車から降りて追いかけようにも、車が絶えず通っていてドアが開けられない。
早く!早く!

俺は窓から外を見ながら、どんどん焦っていく。
手が少し震えてきている。

志乃さんを追いかけなきゃ。
そればかり考えて、俺は窓を睨んだ。


『元気そうだな』

「元気じゃないです!」

『耳がキンキンする』

「俺は休みたいんです!!」

『頼むよ。今日中だ、大事な取引先なんだよ。』

〜っ!!」


次から次に車が来る。
くそ!!なんでこんな時だけ切れない?
どうして!!


『昼からでいい。
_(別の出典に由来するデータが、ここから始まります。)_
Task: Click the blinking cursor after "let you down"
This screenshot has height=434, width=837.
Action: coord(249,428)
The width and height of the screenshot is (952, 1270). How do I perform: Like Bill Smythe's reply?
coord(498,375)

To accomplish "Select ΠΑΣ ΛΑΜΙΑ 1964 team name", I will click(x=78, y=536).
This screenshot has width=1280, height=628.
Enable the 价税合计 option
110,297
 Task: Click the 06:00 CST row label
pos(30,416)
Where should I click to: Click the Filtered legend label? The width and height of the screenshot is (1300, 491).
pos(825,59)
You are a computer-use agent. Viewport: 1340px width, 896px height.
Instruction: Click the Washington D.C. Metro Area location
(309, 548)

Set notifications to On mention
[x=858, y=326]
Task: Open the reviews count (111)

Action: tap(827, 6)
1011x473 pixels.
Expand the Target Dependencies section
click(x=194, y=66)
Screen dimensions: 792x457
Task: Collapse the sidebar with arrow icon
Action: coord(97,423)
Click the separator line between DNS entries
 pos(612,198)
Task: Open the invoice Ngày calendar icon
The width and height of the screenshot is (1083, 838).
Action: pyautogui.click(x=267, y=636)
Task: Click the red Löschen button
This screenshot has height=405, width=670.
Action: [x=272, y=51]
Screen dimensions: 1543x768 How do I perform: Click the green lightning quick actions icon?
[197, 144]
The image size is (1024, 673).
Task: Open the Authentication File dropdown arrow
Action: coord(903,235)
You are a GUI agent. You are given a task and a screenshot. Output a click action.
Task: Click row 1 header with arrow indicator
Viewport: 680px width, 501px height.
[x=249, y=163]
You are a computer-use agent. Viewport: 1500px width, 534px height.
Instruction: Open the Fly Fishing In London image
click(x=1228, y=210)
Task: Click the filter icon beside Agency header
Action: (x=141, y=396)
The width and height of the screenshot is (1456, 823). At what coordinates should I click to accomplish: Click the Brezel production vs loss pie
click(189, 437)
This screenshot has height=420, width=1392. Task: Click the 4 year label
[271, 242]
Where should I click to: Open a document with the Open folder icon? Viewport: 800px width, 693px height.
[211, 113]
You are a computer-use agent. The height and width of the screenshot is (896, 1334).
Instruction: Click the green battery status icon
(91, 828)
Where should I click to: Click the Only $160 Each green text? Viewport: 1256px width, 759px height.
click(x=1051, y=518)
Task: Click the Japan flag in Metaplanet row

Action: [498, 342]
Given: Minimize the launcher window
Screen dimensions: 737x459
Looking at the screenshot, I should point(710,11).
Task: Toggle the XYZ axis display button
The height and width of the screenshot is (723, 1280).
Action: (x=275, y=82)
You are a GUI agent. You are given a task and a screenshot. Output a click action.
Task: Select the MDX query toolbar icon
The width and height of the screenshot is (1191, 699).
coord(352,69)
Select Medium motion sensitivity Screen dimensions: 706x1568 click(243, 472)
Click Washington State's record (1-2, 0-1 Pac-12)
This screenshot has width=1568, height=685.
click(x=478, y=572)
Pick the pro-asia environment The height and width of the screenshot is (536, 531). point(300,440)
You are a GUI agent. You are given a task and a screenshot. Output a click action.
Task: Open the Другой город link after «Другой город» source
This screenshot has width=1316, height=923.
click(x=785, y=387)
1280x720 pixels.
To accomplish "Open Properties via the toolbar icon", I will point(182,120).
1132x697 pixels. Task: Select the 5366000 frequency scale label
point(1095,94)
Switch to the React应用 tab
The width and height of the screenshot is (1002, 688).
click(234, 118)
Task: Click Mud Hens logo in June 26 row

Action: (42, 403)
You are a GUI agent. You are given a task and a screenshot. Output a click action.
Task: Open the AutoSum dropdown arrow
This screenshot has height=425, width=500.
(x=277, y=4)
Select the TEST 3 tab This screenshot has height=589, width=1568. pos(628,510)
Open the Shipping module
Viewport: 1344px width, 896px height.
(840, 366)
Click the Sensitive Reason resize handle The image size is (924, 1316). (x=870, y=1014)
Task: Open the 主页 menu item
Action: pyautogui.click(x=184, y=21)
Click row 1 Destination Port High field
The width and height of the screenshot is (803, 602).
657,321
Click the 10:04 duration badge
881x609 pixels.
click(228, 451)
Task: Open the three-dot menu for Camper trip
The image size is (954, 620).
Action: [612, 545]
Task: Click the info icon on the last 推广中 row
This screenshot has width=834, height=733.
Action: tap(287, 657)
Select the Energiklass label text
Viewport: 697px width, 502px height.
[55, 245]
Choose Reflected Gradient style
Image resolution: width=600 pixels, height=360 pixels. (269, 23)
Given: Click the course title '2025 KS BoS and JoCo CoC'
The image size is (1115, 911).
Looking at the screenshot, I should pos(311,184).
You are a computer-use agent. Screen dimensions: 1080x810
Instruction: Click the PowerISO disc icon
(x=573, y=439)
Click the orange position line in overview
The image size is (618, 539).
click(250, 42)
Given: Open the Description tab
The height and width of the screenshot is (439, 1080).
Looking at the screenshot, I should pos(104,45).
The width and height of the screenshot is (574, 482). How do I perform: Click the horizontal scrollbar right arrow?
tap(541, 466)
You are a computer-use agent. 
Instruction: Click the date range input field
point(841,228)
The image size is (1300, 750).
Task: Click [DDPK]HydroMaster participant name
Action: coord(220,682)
それが終わったらすぐ帰っていいから。その仕事を四時までに仕上げてくれ』


電話が切れて、俺は助手席に携帯を投げた。
信号が赤になって、やっと切れ目ができたと思ったら、もう志乃さんの姿はどこにも見えない。

時計を見たらもう11:50だった。

探す時間が無い。

嫌なことが重なってばかりだ。

どうしてこんな時に限って仕事なんて!!

俺は「はぁあっ、」とため息を吐くと、そのまま着替えるために家に戻ることにした。